Antônio Tomaz

Refractive properties of wire-grid metamaterials

This paper reports on a quantitative analysis of the electromagnetic properties of an arrangement of periodic metallic grids devised to provide in the 12.5–20.0 GHz frequency range a refractive index less than unity with view to enhance the functionalities of microwave horn antennas. Based on an analytical model, the ultra-refractive behavior of the metamaterial structure is demonstrated by the impedance and refractive index values retrieved from simulated scattering parameters.

Experimental investigation on the radiation pattern of a horn antenna loaded by a wire medium

The present paper reports on the design, implementation, and tests of a wire medium to experimentally verify its effects on the performance of a standard X-band horn antenna loaded by such a bulk metamaterial medium. The wire medium is composed of a periodic array of 0.5-mm-diameter metallic wires arranged in a square pattern with lattice spacing of 10.0 mm and hosted in Styrofoam plates. Experimental measurements of the radiation pattern at 11.70 GHz show an enhancement of the side lobes while maintaining the antenna peak gain, indicating that the metamaterial wire medium introduces negligible loss into the loaded antenna.

Refractive properties of artificial dielectrics consisting of a periodic wire medium

This paper examines the refractive properties of a wire medium designed to operate in the X-band for directive antenna application. The periodic structure is implemented using 0.5-mm-diameter copper wires arranged on a square lattice with spacing of 10 mm, yielding a cutoff frequency of 7.7 GHz. Through numerical experiments, the refractive index is calculated as n = λ₀/λ_g, where λ₀ and λ_g are the free-space and guided wavelengths, giving an average value of n = 0.6 over the 8-12 GHz frequency range.
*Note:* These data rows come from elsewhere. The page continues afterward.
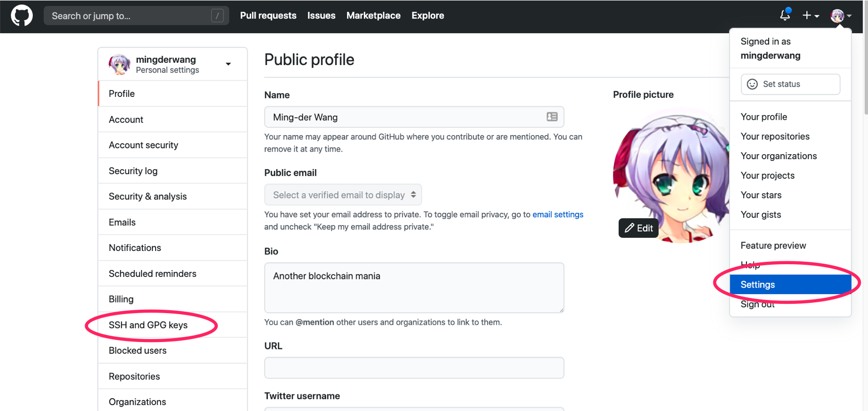
Task: Open the public email select dropdown
Action: click(x=343, y=195)
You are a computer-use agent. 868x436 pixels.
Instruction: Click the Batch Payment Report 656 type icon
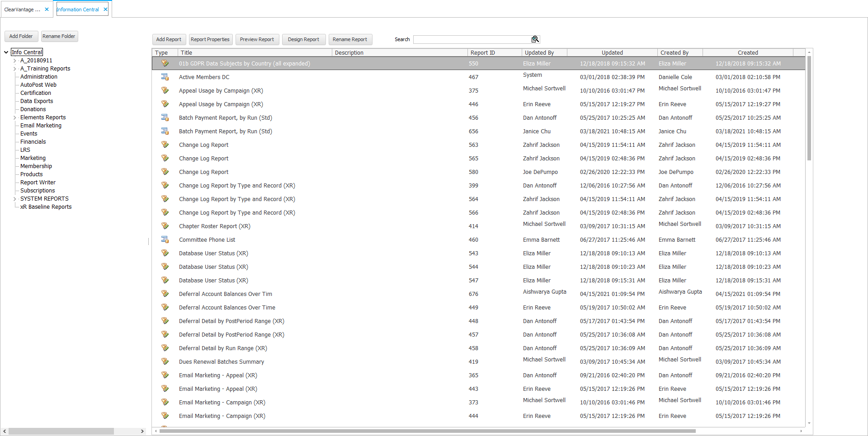[x=165, y=131]
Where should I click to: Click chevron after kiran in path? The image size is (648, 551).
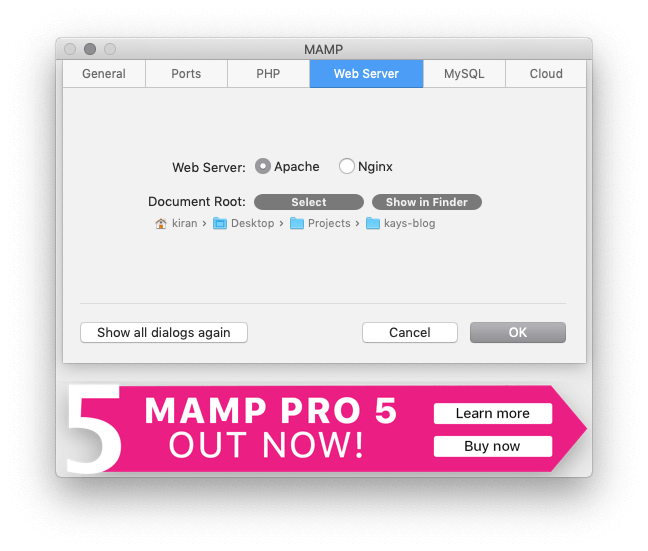click(204, 224)
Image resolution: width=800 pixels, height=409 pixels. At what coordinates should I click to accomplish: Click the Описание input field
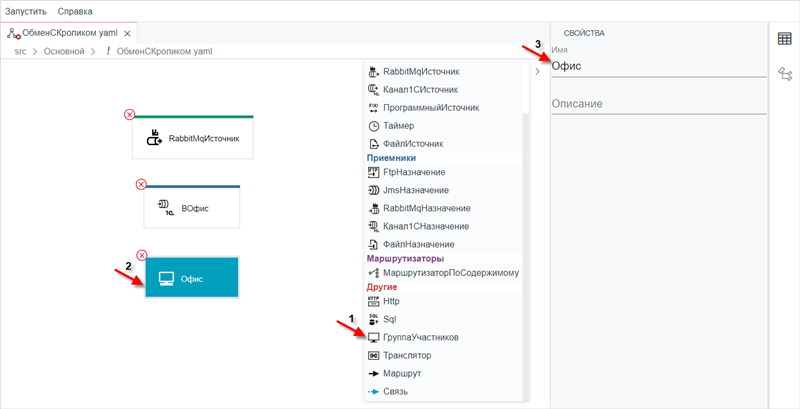point(659,104)
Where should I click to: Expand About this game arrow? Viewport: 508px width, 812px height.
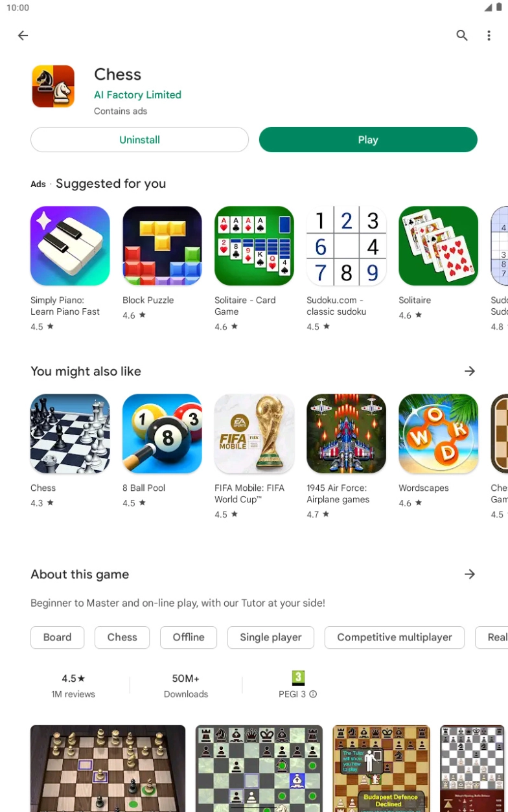(470, 574)
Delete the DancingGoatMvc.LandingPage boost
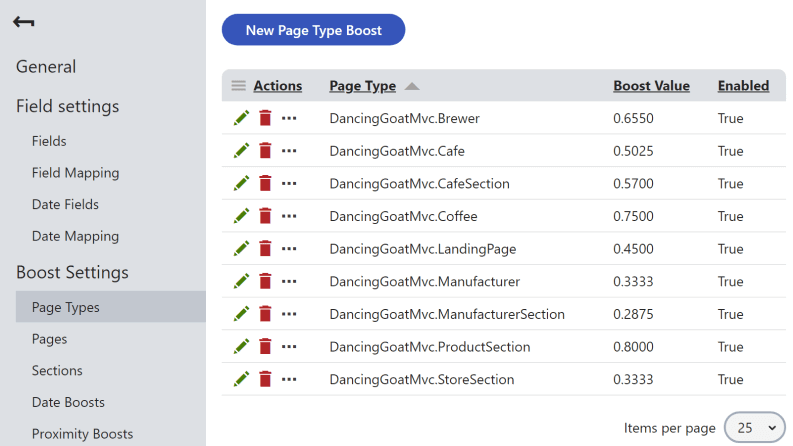The height and width of the screenshot is (446, 793). click(265, 249)
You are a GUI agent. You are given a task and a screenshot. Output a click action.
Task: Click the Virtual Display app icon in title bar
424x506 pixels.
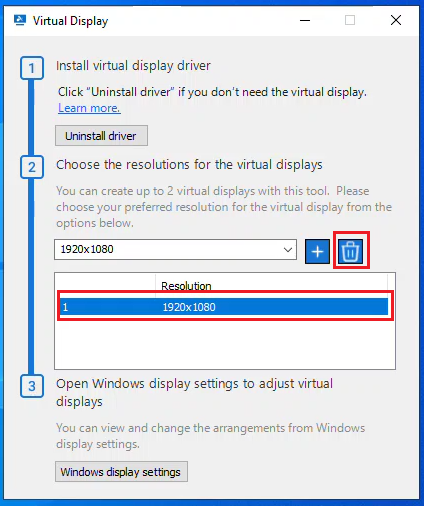coord(20,21)
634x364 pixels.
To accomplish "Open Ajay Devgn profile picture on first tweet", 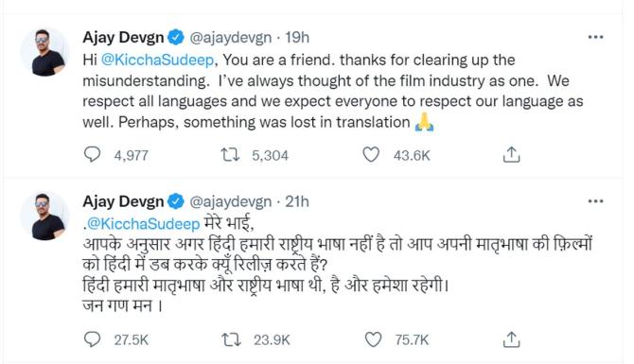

Focusing microwaves by a periodic arrangement of conducting wires

Microwave focusing in the 8-12 GHz frequency range to produce localized energy concentration is achieved by using a periodic arrangement of thin conducting wires. The wire medium is implemented with 0.5-mm-diameter wires symmetrically arranged in a square lattice with spacing constant of 10.0 mm. It is shown that the amplitude of the electric field in the central spot of the focused beam is 2.7 times higher than the corresponding amplitude of input plane wave.

Experimental measurements of radiation patterns of a wire-medium loaded X-band antenna

This paper reports on the radiation patterns measured on a X-band antenna loaded with a periodic array of metallic wires. Design details of the wire medium to provide low return losses in the range 8 to 12 GHz are given. Using different test setups, the diagram patterns are measured at different frequencies associated with minimal return losses. Radiation characteristics of the loaded antenna are discussed.

Wire grid metamaterial for directive emission

In this work are reported the electromagnetic properties of an arrangement of periodic metallic grids devised to provide in the 12.5-20.0 GHz frequency range a refractive index less than unity with view to enhance the functionalities of a Ku-band horn antennas. The ultra-refractive behavior of the metamaterial structure is demonstrated by the impedance and refractive index values retrieved from simulated scattering parameters.

Microwave propagation experiments on a gradient array of split-ring resonators

A study of a gradient array of split-ring resonators is conducted experimentally to verify the transmission band resulting from the electrical and magnetic responses. Microwave propagation due to the magnetic response in a X-band waveguide below cutoff is obtained at about 4.40 GHz with a large bandwidth of 1.08 GHz and a neat intensity of 65 dB above the floor noise when tuned by a magnetic loop. Measured transmission bands corresponding to magnetic and electrical frequencies are compared with simulation model with good agreement.